_WHAT IS NEEDED_.
Down to the last line, reproduce the records exactly.

(Stored dataset items)
=== Begin Enclosure ===

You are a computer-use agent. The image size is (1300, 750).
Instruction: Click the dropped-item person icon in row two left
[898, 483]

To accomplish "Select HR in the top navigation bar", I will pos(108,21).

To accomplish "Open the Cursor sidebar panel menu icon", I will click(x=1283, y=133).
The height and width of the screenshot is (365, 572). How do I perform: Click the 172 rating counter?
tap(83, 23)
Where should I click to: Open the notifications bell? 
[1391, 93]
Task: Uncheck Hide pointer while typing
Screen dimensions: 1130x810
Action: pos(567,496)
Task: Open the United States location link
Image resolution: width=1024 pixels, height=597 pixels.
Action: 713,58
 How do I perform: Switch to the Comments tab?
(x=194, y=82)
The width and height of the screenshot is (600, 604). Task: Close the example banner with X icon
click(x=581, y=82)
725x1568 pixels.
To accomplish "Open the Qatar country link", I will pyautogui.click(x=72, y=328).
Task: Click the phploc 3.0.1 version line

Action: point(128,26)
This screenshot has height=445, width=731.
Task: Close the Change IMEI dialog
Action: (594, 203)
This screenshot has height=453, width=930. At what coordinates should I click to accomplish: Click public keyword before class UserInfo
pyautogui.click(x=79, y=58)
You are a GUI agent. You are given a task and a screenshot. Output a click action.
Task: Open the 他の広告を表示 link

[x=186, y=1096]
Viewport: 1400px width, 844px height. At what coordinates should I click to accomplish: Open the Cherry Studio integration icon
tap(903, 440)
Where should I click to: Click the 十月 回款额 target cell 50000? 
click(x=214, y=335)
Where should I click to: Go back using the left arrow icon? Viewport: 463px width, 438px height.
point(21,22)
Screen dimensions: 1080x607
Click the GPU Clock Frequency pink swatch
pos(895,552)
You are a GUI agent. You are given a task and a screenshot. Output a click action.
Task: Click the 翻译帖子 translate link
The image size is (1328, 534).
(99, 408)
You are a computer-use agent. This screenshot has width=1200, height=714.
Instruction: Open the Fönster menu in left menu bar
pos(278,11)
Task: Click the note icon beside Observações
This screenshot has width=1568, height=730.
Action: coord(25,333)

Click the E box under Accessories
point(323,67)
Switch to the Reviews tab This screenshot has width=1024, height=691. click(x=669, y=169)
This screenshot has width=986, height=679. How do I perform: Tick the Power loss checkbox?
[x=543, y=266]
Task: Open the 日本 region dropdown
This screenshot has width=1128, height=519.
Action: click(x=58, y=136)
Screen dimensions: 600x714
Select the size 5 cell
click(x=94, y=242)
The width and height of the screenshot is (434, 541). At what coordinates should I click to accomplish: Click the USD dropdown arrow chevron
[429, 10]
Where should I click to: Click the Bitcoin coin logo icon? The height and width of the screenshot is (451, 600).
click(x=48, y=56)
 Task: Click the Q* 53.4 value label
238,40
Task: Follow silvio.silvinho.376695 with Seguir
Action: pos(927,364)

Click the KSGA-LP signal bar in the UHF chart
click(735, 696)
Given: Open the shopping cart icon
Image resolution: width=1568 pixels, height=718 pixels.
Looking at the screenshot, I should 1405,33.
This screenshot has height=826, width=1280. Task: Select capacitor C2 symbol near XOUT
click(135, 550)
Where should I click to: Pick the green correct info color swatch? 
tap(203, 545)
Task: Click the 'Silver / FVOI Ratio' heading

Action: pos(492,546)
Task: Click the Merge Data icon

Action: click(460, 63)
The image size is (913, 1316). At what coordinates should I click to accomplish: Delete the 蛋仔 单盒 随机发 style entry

=== End Enclosure ===

_OUTPUT_.
You are a computer-use agent. The image size is (1300, 750).
Instruction: Click the dropped-item person icon in row two left
[898, 483]

To accomplish "Select HR in the top navigation bar", I will pos(108,21).

To accomplish "Open the Cursor sidebar panel menu icon", I will click(x=1283, y=133).
The height and width of the screenshot is (365, 572). How do I perform: Click the 172 rating counter?
tap(83, 23)
Where should I click to: Open the notifications bell? 
[1391, 93]
Task: Uncheck Hide pointer while typing
Screen dimensions: 1130x810
Action: pos(567,496)
Task: Open the United States location link
Image resolution: width=1024 pixels, height=597 pixels.
Action: 713,58
 How do I perform: Switch to the Comments tab?
(x=194, y=82)
The width and height of the screenshot is (600, 604). Task: Close the example banner with X icon
click(x=581, y=82)
725x1568 pixels.
To accomplish "Open the Qatar country link", I will pyautogui.click(x=72, y=328).
Task: Click the phploc 3.0.1 version line

Action: point(128,26)
This screenshot has height=445, width=731.
Task: Close the Change IMEI dialog
Action: (594, 203)
This screenshot has height=453, width=930. At what coordinates should I click to accomplish: Click public keyword before class UserInfo
pyautogui.click(x=79, y=58)
You are a GUI agent. You are given a task and a screenshot. Output a click action.
Task: Open the 他の広告を表示 link

[x=186, y=1096]
Viewport: 1400px width, 844px height. At what coordinates should I click to accomplish: Open the Cherry Studio integration icon
tap(903, 440)
Where should I click to: Click the 十月 回款额 target cell 50000? 
click(x=214, y=335)
Where should I click to: Go back using the left arrow icon? Viewport: 463px width, 438px height.
point(21,22)
Screen dimensions: 1080x607
Click the GPU Clock Frequency pink swatch
pos(895,552)
You are a GUI agent. You are given a task and a screenshot. Output a click action.
Task: Click the 翻译帖子 translate link
The image size is (1328, 534).
(99, 408)
You are a computer-use agent. This screenshot has width=1200, height=714.
Instruction: Open the Fönster menu in left menu bar
pos(278,11)
Task: Click the note icon beside Observações
This screenshot has width=1568, height=730.
Action: coord(25,333)

Click the E box under Accessories
point(323,67)
Switch to the Reviews tab This screenshot has width=1024, height=691. click(x=669, y=169)
This screenshot has width=986, height=679. How do I perform: Tick the Power loss checkbox?
[x=543, y=266]
Task: Open the 日本 region dropdown
This screenshot has width=1128, height=519.
Action: click(x=58, y=136)
Screen dimensions: 600x714
Select the size 5 cell
click(x=94, y=242)
The width and height of the screenshot is (434, 541). At what coordinates should I click to accomplish: Click the USD dropdown arrow chevron
[429, 10]
Where should I click to: Click the Bitcoin coin logo icon? The height and width of the screenshot is (451, 600).
click(x=48, y=56)
 Task: Click the Q* 53.4 value label
238,40
Task: Follow silvio.silvinho.376695 with Seguir
Action: pos(927,364)

Click the KSGA-LP signal bar in the UHF chart
click(735, 696)
Given: Open the shopping cart icon
Image resolution: width=1568 pixels, height=718 pixels.
Looking at the screenshot, I should 1405,33.
This screenshot has height=826, width=1280. Task: Select capacitor C2 symbol near XOUT
click(135, 550)
Where should I click to: Pick the green correct info color swatch? 
tap(203, 545)
Task: Click the 'Silver / FVOI Ratio' heading

Action: pos(492,546)
Task: Click the Merge Data icon

Action: click(460, 63)
The image size is (913, 1316). At what coordinates should I click to accomplish: Delete the 蛋仔 单盒 随机发 style entry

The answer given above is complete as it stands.